--- Dataset excerpts ---

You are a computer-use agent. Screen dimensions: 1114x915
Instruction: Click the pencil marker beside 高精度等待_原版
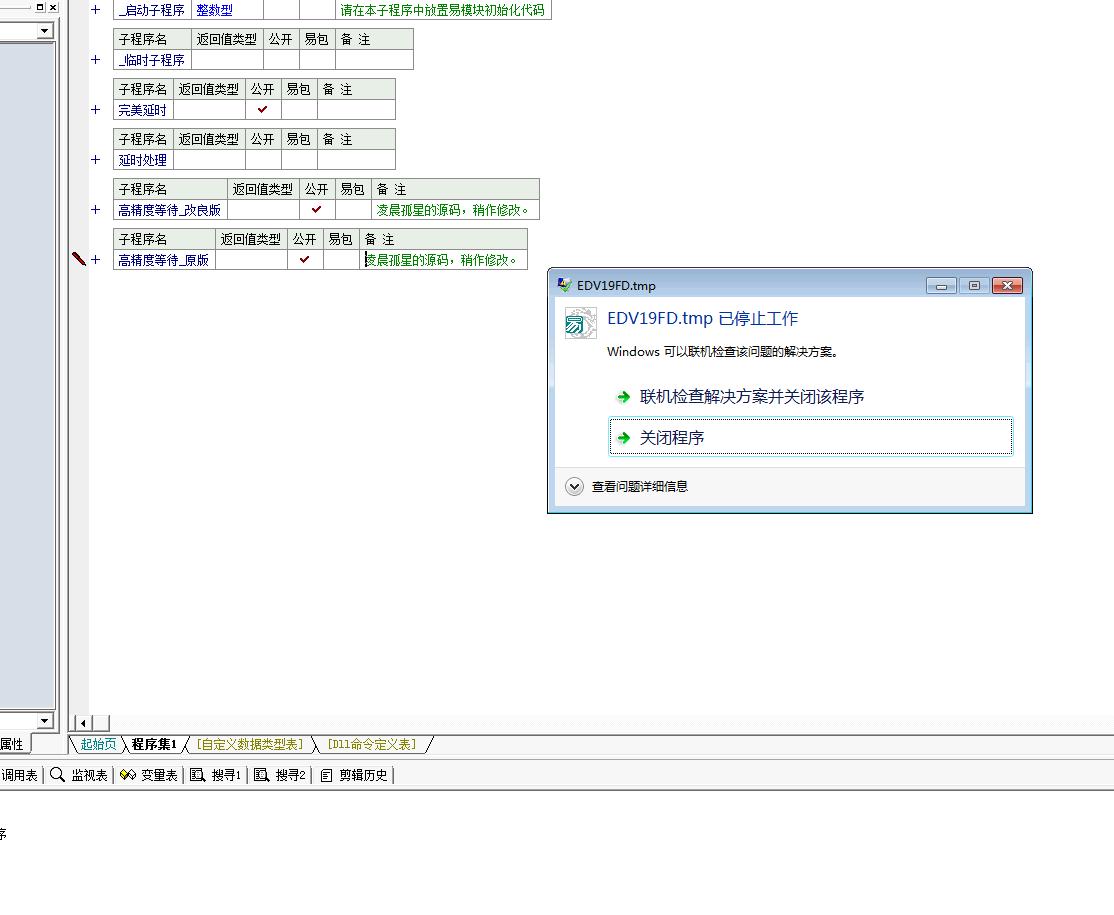(79, 259)
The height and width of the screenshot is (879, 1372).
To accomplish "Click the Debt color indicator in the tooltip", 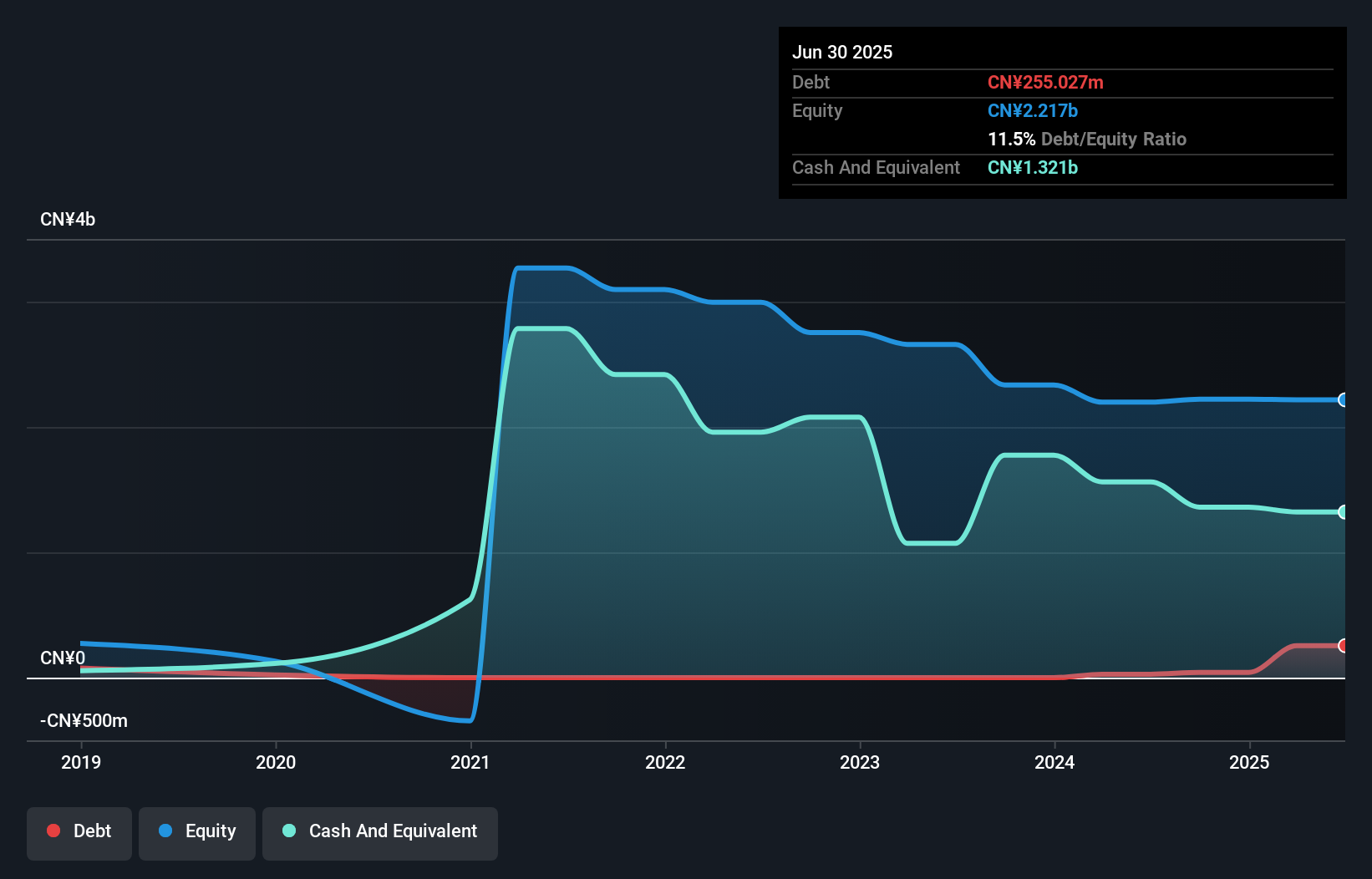I will coord(1045,83).
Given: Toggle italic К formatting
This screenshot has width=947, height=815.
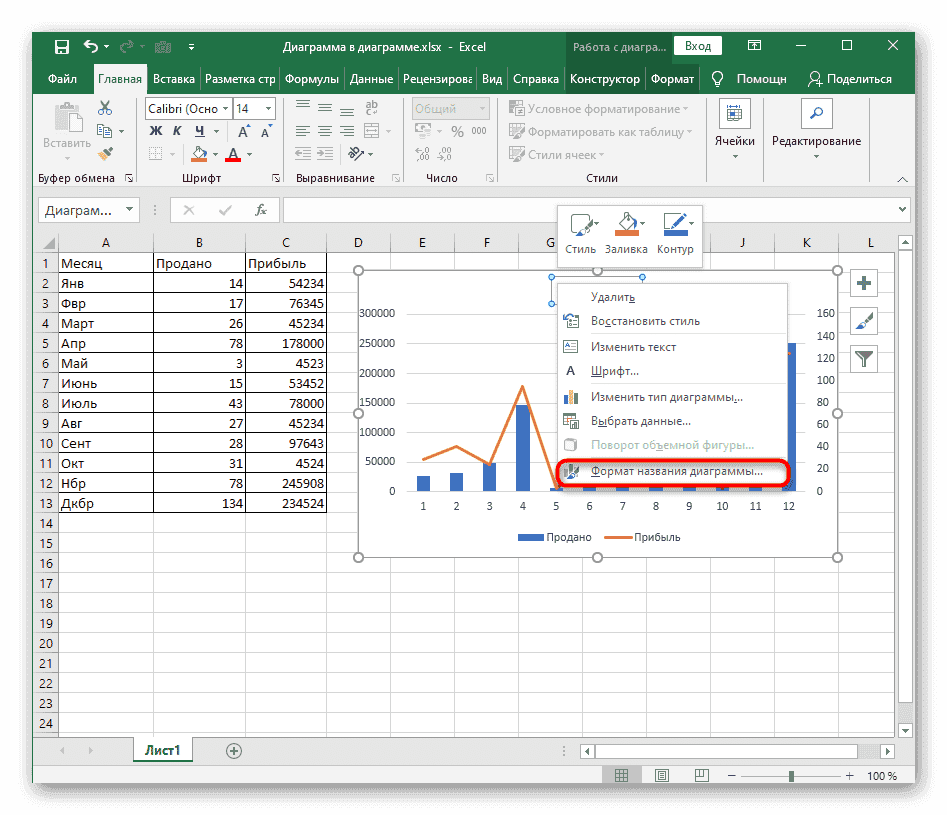Looking at the screenshot, I should (x=178, y=131).
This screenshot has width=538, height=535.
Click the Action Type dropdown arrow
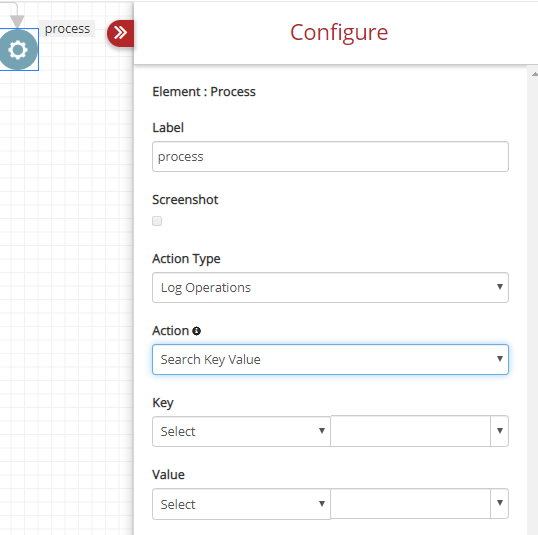(x=500, y=287)
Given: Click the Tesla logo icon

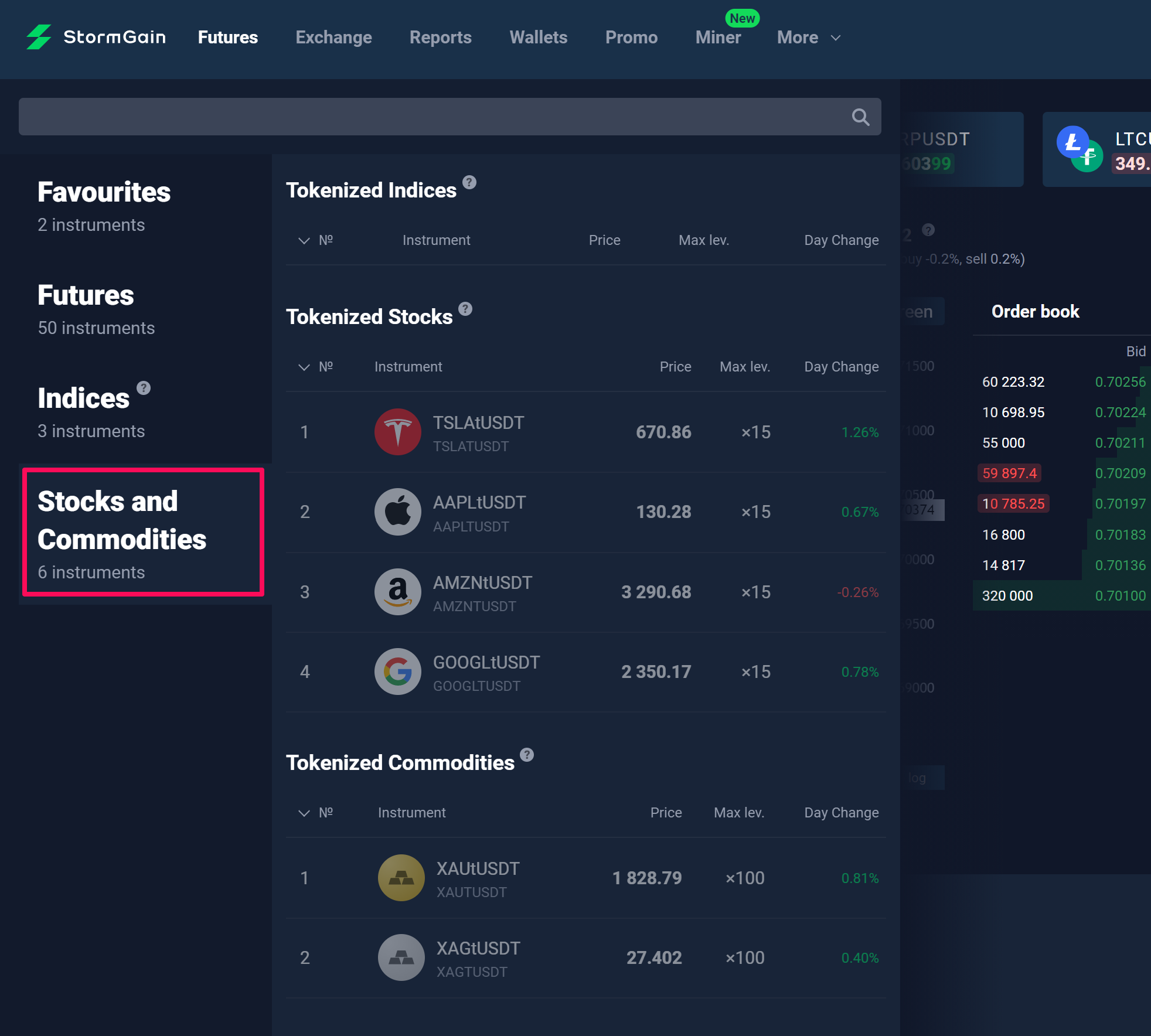Looking at the screenshot, I should coord(397,432).
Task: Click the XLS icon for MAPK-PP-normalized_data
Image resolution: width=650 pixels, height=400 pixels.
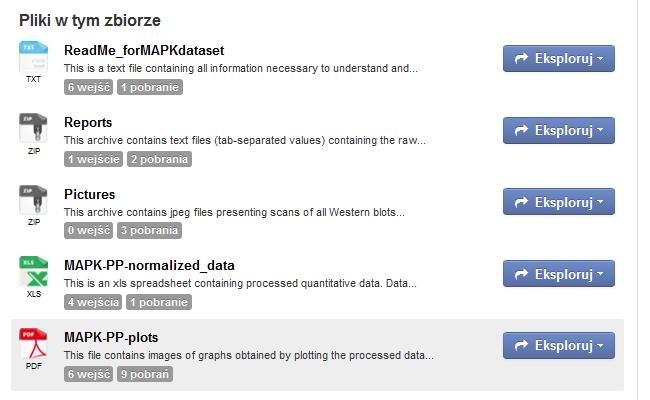Action: 33,272
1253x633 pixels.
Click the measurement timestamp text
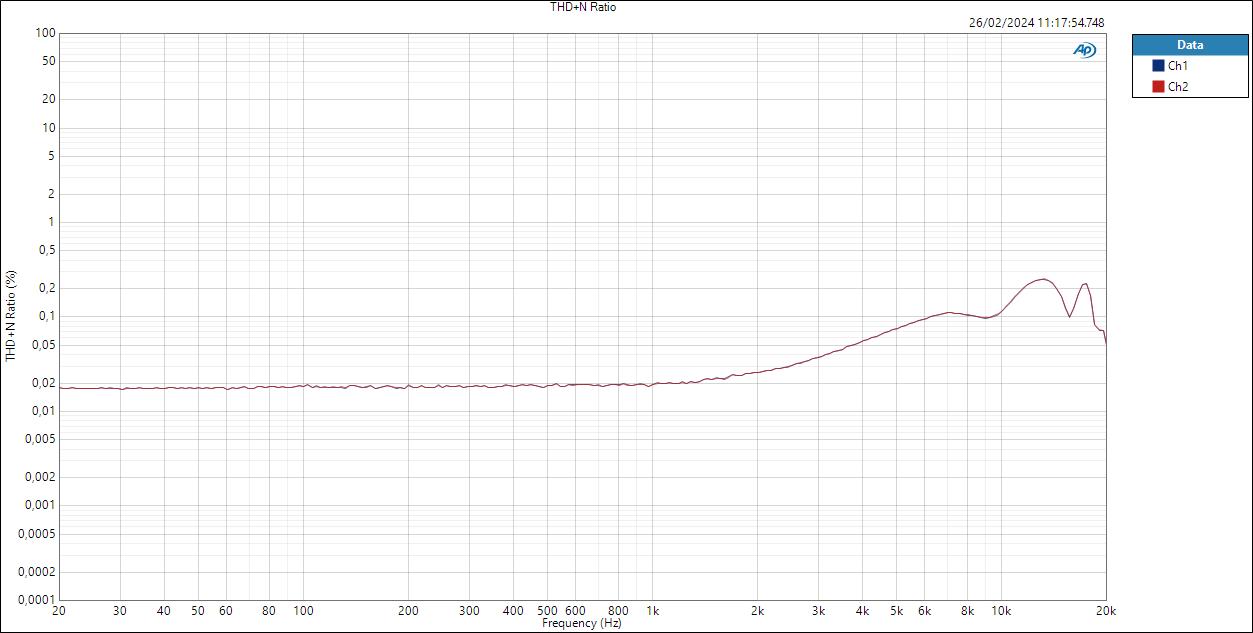point(1036,19)

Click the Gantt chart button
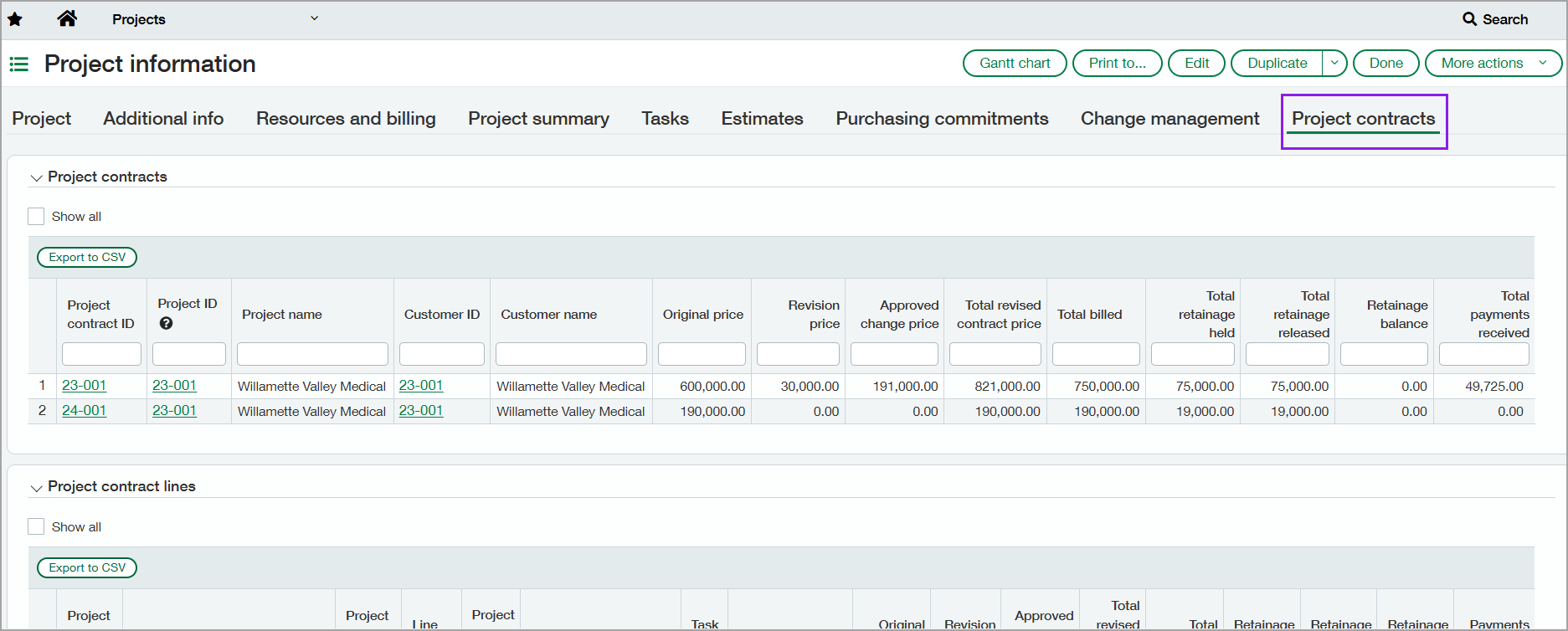click(1015, 64)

---

- **Exercise requirements**: How many lines of the records contain the string "width", matching case exactly? Give only the number.

- **Solution**: 4